■ **REQUIREMENT**:
From the first line to the last, give the records again exactly.
═════ LISTED RECORDS ═════
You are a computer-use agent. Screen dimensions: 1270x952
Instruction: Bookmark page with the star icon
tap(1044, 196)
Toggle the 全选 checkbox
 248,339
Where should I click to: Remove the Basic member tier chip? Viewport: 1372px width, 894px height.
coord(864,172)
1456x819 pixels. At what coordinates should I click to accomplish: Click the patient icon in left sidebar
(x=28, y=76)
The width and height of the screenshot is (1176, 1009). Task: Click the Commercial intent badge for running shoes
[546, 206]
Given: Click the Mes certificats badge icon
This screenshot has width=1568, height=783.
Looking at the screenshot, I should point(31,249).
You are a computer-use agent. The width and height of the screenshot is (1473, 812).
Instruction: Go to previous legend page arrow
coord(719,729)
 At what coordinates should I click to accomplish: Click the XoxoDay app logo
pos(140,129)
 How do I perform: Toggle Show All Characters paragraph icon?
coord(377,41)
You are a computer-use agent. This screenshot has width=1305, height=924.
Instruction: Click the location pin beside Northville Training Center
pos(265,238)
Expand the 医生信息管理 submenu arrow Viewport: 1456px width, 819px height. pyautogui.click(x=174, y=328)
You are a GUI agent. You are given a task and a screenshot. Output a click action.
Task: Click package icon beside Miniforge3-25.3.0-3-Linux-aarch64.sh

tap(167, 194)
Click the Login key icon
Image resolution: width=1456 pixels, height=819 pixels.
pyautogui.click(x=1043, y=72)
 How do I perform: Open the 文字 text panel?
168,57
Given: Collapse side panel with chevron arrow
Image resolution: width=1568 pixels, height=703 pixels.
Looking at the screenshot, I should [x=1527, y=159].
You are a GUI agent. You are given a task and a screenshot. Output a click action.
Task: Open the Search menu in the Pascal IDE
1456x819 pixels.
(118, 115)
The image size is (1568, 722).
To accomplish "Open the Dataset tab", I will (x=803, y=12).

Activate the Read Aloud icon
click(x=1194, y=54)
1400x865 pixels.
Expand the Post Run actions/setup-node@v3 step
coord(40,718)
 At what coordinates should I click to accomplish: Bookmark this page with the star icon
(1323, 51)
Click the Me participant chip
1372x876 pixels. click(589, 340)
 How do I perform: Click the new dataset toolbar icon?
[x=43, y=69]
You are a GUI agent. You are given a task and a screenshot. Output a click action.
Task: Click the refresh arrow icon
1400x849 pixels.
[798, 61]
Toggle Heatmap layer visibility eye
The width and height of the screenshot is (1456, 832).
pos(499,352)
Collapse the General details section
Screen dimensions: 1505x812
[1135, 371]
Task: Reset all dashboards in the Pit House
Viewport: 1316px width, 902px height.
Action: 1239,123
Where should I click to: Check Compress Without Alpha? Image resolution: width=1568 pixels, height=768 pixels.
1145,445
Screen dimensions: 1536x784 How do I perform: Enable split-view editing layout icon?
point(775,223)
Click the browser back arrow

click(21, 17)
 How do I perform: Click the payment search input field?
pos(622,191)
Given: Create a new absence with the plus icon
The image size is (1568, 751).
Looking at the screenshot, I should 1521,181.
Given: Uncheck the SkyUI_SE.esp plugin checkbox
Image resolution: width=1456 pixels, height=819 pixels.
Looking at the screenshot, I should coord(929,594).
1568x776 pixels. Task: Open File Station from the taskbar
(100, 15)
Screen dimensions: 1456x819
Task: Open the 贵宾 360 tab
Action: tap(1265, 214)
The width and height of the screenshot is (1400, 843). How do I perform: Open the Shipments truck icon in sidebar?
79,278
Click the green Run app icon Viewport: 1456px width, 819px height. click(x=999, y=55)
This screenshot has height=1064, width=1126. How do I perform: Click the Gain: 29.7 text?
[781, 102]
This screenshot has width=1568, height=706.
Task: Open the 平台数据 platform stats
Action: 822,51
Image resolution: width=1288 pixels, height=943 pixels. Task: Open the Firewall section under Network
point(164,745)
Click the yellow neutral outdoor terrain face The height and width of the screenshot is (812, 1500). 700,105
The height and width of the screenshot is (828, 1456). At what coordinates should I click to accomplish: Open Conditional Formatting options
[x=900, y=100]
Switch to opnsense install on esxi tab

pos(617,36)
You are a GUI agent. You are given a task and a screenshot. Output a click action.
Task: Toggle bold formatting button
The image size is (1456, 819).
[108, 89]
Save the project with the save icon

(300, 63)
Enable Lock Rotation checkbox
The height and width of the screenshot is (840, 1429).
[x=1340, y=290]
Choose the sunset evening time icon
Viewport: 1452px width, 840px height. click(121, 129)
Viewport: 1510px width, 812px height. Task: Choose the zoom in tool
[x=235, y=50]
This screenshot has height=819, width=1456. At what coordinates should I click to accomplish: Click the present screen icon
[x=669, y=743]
═════
■ **ANSWER BOX**:
You are a computer-use agent. Screen dimensions: 1270x952
Instruction: Bookmark page with the star icon
tap(1044, 196)
Toggle the 全选 checkbox
 248,339
Where should I click to: Remove the Basic member tier chip? Viewport: 1372px width, 894px height.
coord(864,172)
1456x819 pixels. At what coordinates should I click to accomplish: Click the patient icon in left sidebar
(x=28, y=76)
The width and height of the screenshot is (1176, 1009). Task: Click the Commercial intent badge for running shoes
[546, 206]
Given: Click the Mes certificats badge icon
This screenshot has width=1568, height=783.
Looking at the screenshot, I should point(31,249).
You are a computer-use agent. The width and height of the screenshot is (1473, 812).
Instruction: Go to previous legend page arrow
coord(719,729)
 At what coordinates should I click to accomplish: Click the XoxoDay app logo
pos(140,129)
 How do I perform: Toggle Show All Characters paragraph icon?
coord(377,41)
You are a computer-use agent. This screenshot has width=1305, height=924.
Instruction: Click the location pin beside Northville Training Center
pos(265,238)
Expand the 医生信息管理 submenu arrow Viewport: 1456px width, 819px height. pyautogui.click(x=174, y=328)
You are a GUI agent. You are given a task and a screenshot. Output a click action.
Task: Click package icon beside Miniforge3-25.3.0-3-Linux-aarch64.sh

tap(167, 194)
Click the Login key icon
Image resolution: width=1456 pixels, height=819 pixels.
pyautogui.click(x=1043, y=72)
 How do I perform: Open the 文字 text panel?
168,57
Given: Collapse side panel with chevron arrow
Image resolution: width=1568 pixels, height=703 pixels.
Looking at the screenshot, I should [x=1527, y=159].
You are a GUI agent. You are given a task and a screenshot. Output a click action.
Task: Open the Search menu in the Pascal IDE
1456x819 pixels.
(118, 115)
The image size is (1568, 722).
To accomplish "Open the Dataset tab", I will (x=803, y=12).

Activate the Read Aloud icon
click(x=1194, y=54)
1400x865 pixels.
Expand the Post Run actions/setup-node@v3 step
coord(40,718)
 At what coordinates should I click to accomplish: Bookmark this page with the star icon
(1323, 51)
Click the Me participant chip
1372x876 pixels. click(589, 340)
 How do I perform: Click the new dataset toolbar icon?
[x=43, y=69]
You are a GUI agent. You are given a task and a screenshot. Output a click action.
Task: Click the refresh arrow icon
1400x849 pixels.
[798, 61]
Toggle Heatmap layer visibility eye
The width and height of the screenshot is (1456, 832).
pos(499,352)
Collapse the General details section
Screen dimensions: 1505x812
[1135, 371]
Task: Reset all dashboards in the Pit House
Viewport: 1316px width, 902px height.
Action: 1239,123
Where should I click to: Check Compress Without Alpha? Image resolution: width=1568 pixels, height=768 pixels.
1145,445
Screen dimensions: 1536x784 How do I perform: Enable split-view editing layout icon?
point(775,223)
Click the browser back arrow

click(21, 17)
 How do I perform: Click the payment search input field?
pos(622,191)
Given: Create a new absence with the plus icon
The image size is (1568, 751).
Looking at the screenshot, I should 1521,181.
Given: Uncheck the SkyUI_SE.esp plugin checkbox
Image resolution: width=1456 pixels, height=819 pixels.
Looking at the screenshot, I should coord(929,594).
1568x776 pixels. Task: Open File Station from the taskbar
(100, 15)
Screen dimensions: 1456x819
Task: Open the 贵宾 360 tab
Action: tap(1265, 214)
The width and height of the screenshot is (1400, 843). How do I perform: Open the Shipments truck icon in sidebar?
79,278
Click the green Run app icon Viewport: 1456px width, 819px height. click(x=999, y=55)
This screenshot has height=1064, width=1126. How do I perform: Click the Gain: 29.7 text?
[781, 102]
This screenshot has width=1568, height=706.
Task: Open the 平台数据 platform stats
Action: 822,51
Image resolution: width=1288 pixels, height=943 pixels. Task: Open the Firewall section under Network
point(164,745)
Click the yellow neutral outdoor terrain face The height and width of the screenshot is (812, 1500). 700,105
The height and width of the screenshot is (828, 1456). At what coordinates should I click to accomplish: Open Conditional Formatting options
[x=900, y=100]
Switch to opnsense install on esxi tab

pos(617,36)
You are a GUI agent. You are given a task and a screenshot. Output a click action.
Task: Toggle bold formatting button
The image size is (1456, 819).
[108, 89]
Save the project with the save icon

(300, 63)
Enable Lock Rotation checkbox
The height and width of the screenshot is (840, 1429).
[x=1340, y=290]
Choose the sunset evening time icon
Viewport: 1452px width, 840px height. click(121, 129)
Viewport: 1510px width, 812px height. Task: Choose the zoom in tool
[x=235, y=50]
This screenshot has height=819, width=1456. At what coordinates should I click to accomplish: Click the present screen icon
[x=669, y=743]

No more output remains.